The love triangle between Taylor, Ridge and Brooke continued into Ridge and Taylor's first marriage. When Brooke has Ridge's child, Bridget Forrester (Ashley Jones), Taylor helps raise the baby (although it was later revealed in 1996 that Bridget was fathered by Ridge's father Eric, not him). Speaking on Ridge's decision to remain married to Taylor, Tylo said that the actors were "so sick of this triangle" and revealed: "One of the things Bradley's going to do is have Ridge pick Taylor over Brooke. For a change, instead of women breaking couples up or getting pregnant to trap a man, we're going to see how couples work through their problems." After Taylor is presumed dead in a plane crash in 1994 only to return months later, Tylo felt that Taylor would be feeling "quite cheated" by Ridge marrying Brooke, and joked that "Taylor wasn't even cold yet". Ridge and Taylor divorce, although soon become involved once more, and get back together when Ridge finds out that he fathered Taylor's son, Thomas Forrester (Adam Gregory). Ridge and Taylor remarry on June 24, 1998.

Despite Ridge and Taylor's remarriage, Brooke continues her attempts at winning Ridge back. Stephanie encourages Taylor to see Brooke's intent, with Tylo observing: "It was so obvious she was going after Ridge. How can you explain away that she always kept ending up in the elevator in her bra and underwear over and over again? Stephanie’s whole mission was to get Taylor to smell the coffee and [realize] that not everybody has as altruistic an agenda as she does." Ridge and Taylor's twins, Stephanie ("Steffy") and Phoebe, are born in 1999. During the pregnancy Taylor experiences tuberculosis after interacting with a man who has it. Her pregnancy becomes high risk and she refuses treatment to protect the babies. Tylo said that this was "a great way to bring awareness about the disease and the threat it poses to pregnant women".
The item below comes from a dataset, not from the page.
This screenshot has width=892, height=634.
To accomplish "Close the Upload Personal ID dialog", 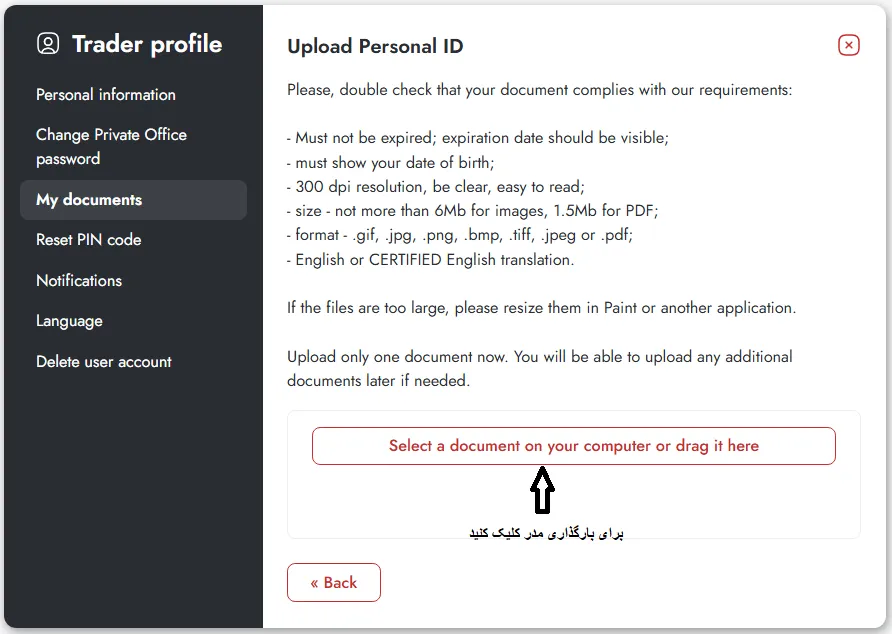I will pyautogui.click(x=848, y=45).
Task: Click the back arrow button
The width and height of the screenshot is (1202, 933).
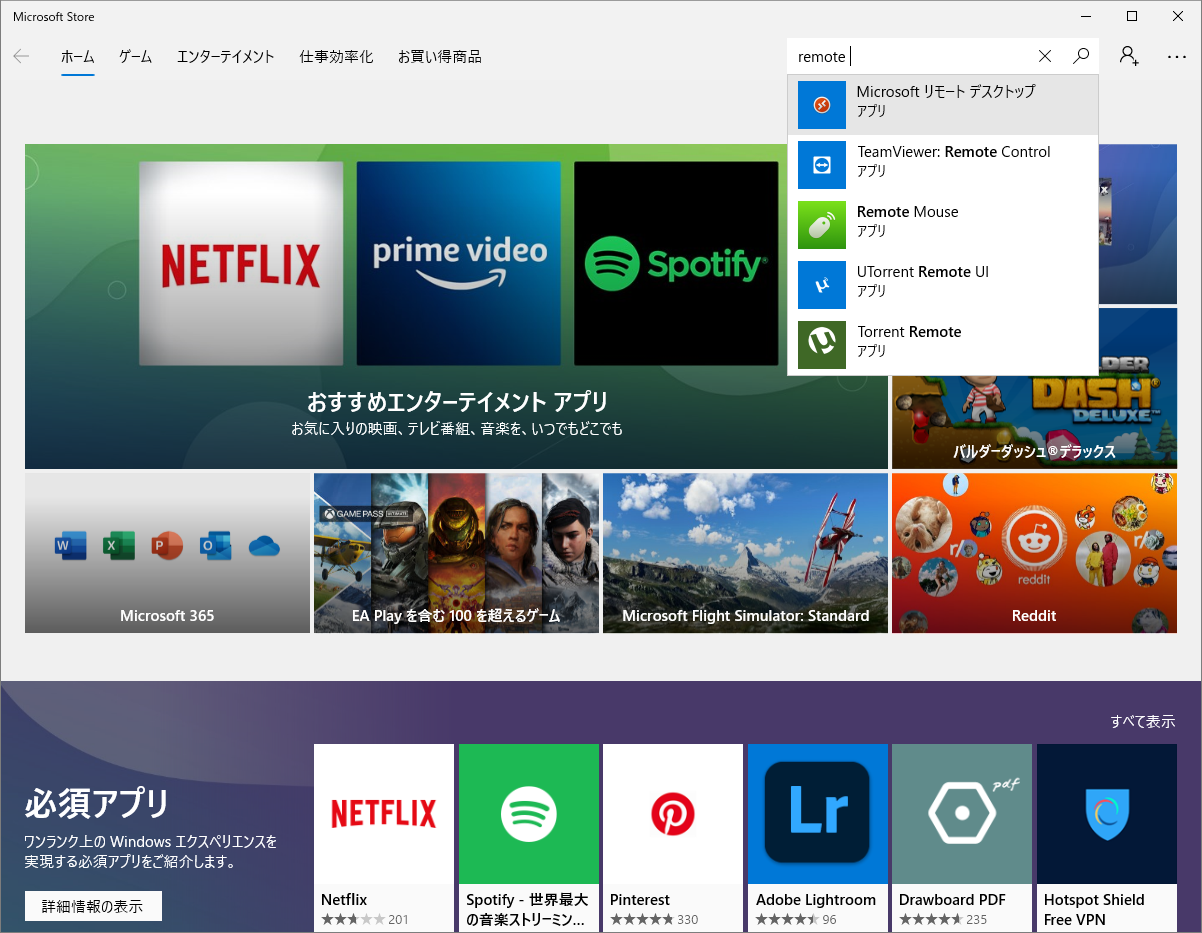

When Taylor dies in 2002, supervising producer Rhonda Friedman noted that Ridge refuses to accept the "horrible reality", saying: "He begs Taylor to come back to him. He just doesn't want to let go of this woman who he has loved for so many years, someone he say himself growing old with." Devin Owens of Soap Opera Digest called Taylor Ridge's soulmate. Taylor's "ghost" visits Ridge in 2004 and encourages him to be with Brooke. Following Taylor's return to the show, her marriage to Ridge fell apart in 2006 and they divorce. They have since reunited on several occasions but he continues going back to Brooke, despite Taylor's efforts to thwart this from happening. Daytime Confidential's Jamey Giddens noted that Steffy and Thomas "grew up watching their daddy basically climb out of their mom's bed and right into the sack with Rick (Jacob Young) and Hope's (Kimberly Matula) mom, over and over again."
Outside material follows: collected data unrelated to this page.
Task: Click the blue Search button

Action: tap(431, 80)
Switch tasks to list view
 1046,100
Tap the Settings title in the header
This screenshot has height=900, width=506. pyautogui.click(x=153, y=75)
====Other relationships====
Taylor has been romantically linked to Ridge's half-brother Thorne (Winsor Harmon) multiple times. They were briefly involved from 1997 to 1998, when Ridge is in jail and urges Taylor to forget about him. Taylor also briefly lies about Thorne being Thomas' father. After accidentally killing Thorne's wife Darla in 2006, Taylor falls in love with Thorne, who is "forgiving and loving" towards her, even helping her attend AA. They nearly marry, but split up due to his then 4-year-old daughter Alexandria Forrester learning that Taylor killed Darla. Of working with Tylo, Harmon said, "I am so comfortable with Hunter. We have that [comfort] around each other, and when that happens as an artist, you are allowed to open up more and there is more spontaneity."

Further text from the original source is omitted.